Amy Foreman April 5, 2017 Such a perfect representation, James, of the near-death experience, and how, in that moment, the three-dimensional world falls away and we comprehend that fourth dimension–our Creator and His radiance, holy and apart, but ever speaking to us in the Word. I was there three years ago, and I will never be the same. Thanks, James. Your poem is moving and beautiful. Reply
James Sale April 8, 2017 Thanks Amy – yes, one can never go back to being what one once was after the living Spirit has touched one in this way. For me it was exactly that – I did not see God or a manifestation of God, but as the finger sliced into my body at exactly the point the cancer had been, I felt God, an experience so not like anything else, and so superior to anything else, In that moment I was aware I wanted to die, but am glad I am alive; there is a purpose for each one of us to fulfil. Reply
Amy Foreman April 8, 2017 Jesus began the Sermon on the Mount by saying, “Blessed are the poor in spirit, for theirs is the Kingdom of Heaven.” In those near-death moments of suffering, when we realize our lack, our inadequacy, our powerlessness, when we blurt out, as you did, “God help me,” that’s the moment His Kingdom comes to us.

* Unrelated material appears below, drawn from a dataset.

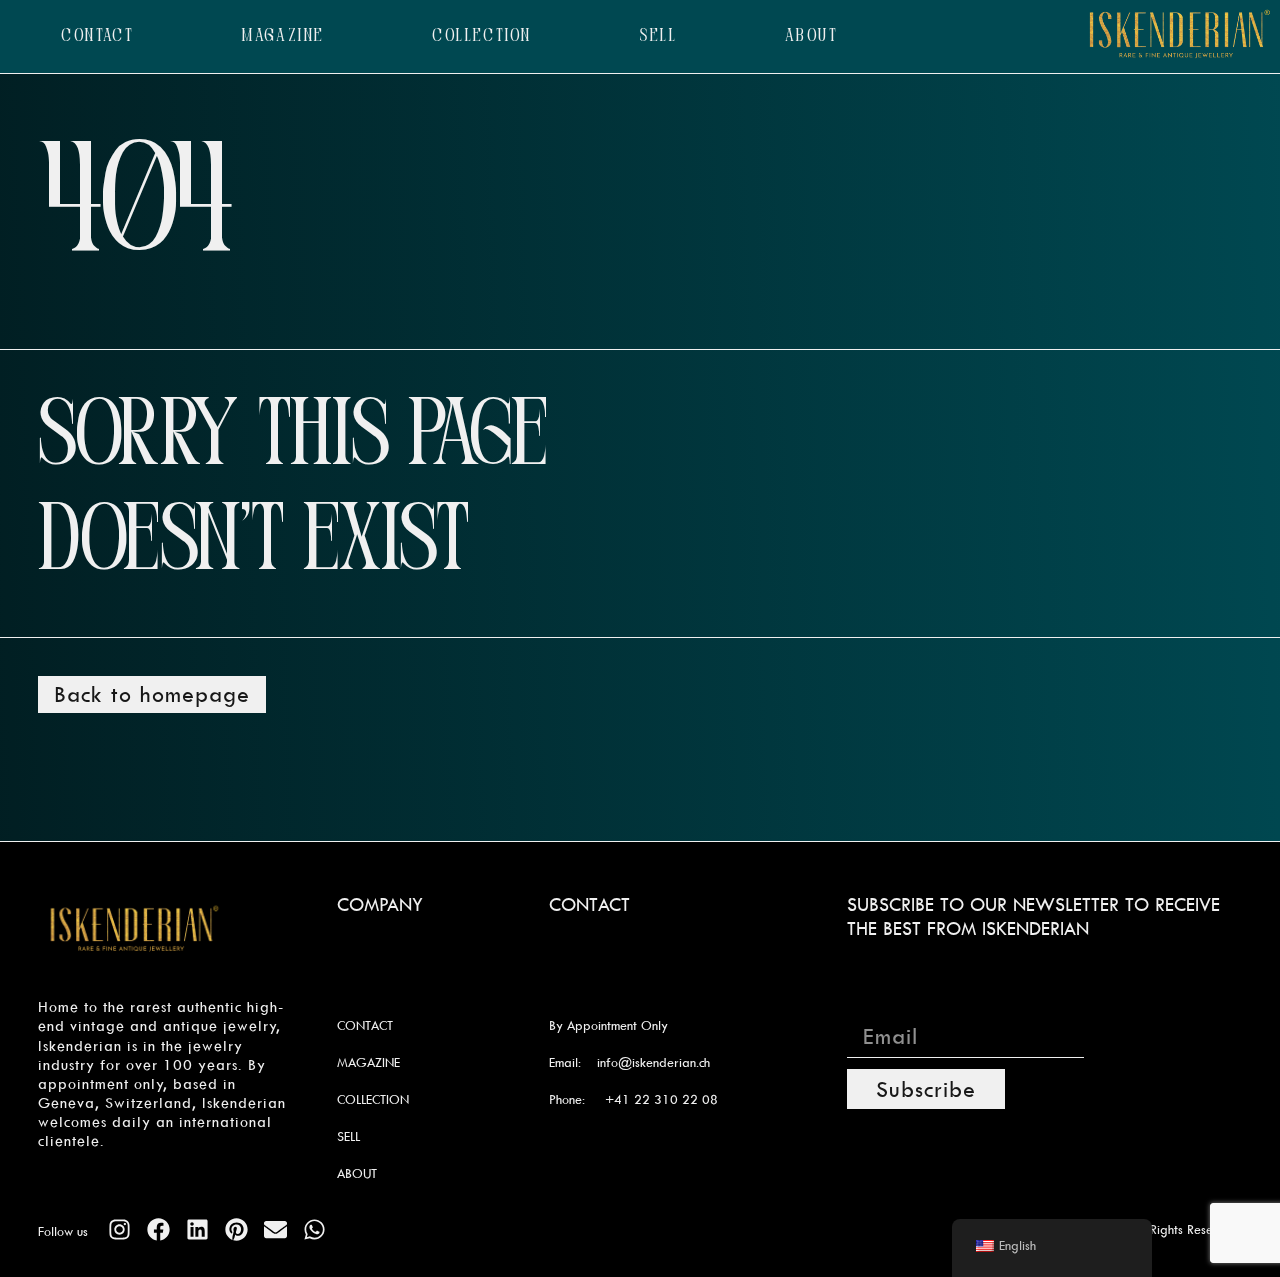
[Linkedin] (197, 1229)
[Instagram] (119, 1229)
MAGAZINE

In my poem cycle on the Beatitudes (https://theoccasionalcaesura.wordpress.com/), this concept stands out: Poor in Spirit Because you understood your lack, Your deficit of soul, You held aloft your empty sack To Heaven’s welfare dole. Though others said, “I have no need, I’m rich forevermore.” –(Not knowing that their state, indeed Was wretched, blind, and poor)– You looked within your heart, perceived Your insufficiency, And Heaven’s Kingdom you received To end your poverty.
James Sale April 9, 2017 Thank you Amy – your Beatitude is lovely and the link to the page looks a fabulous website. I shall return to it.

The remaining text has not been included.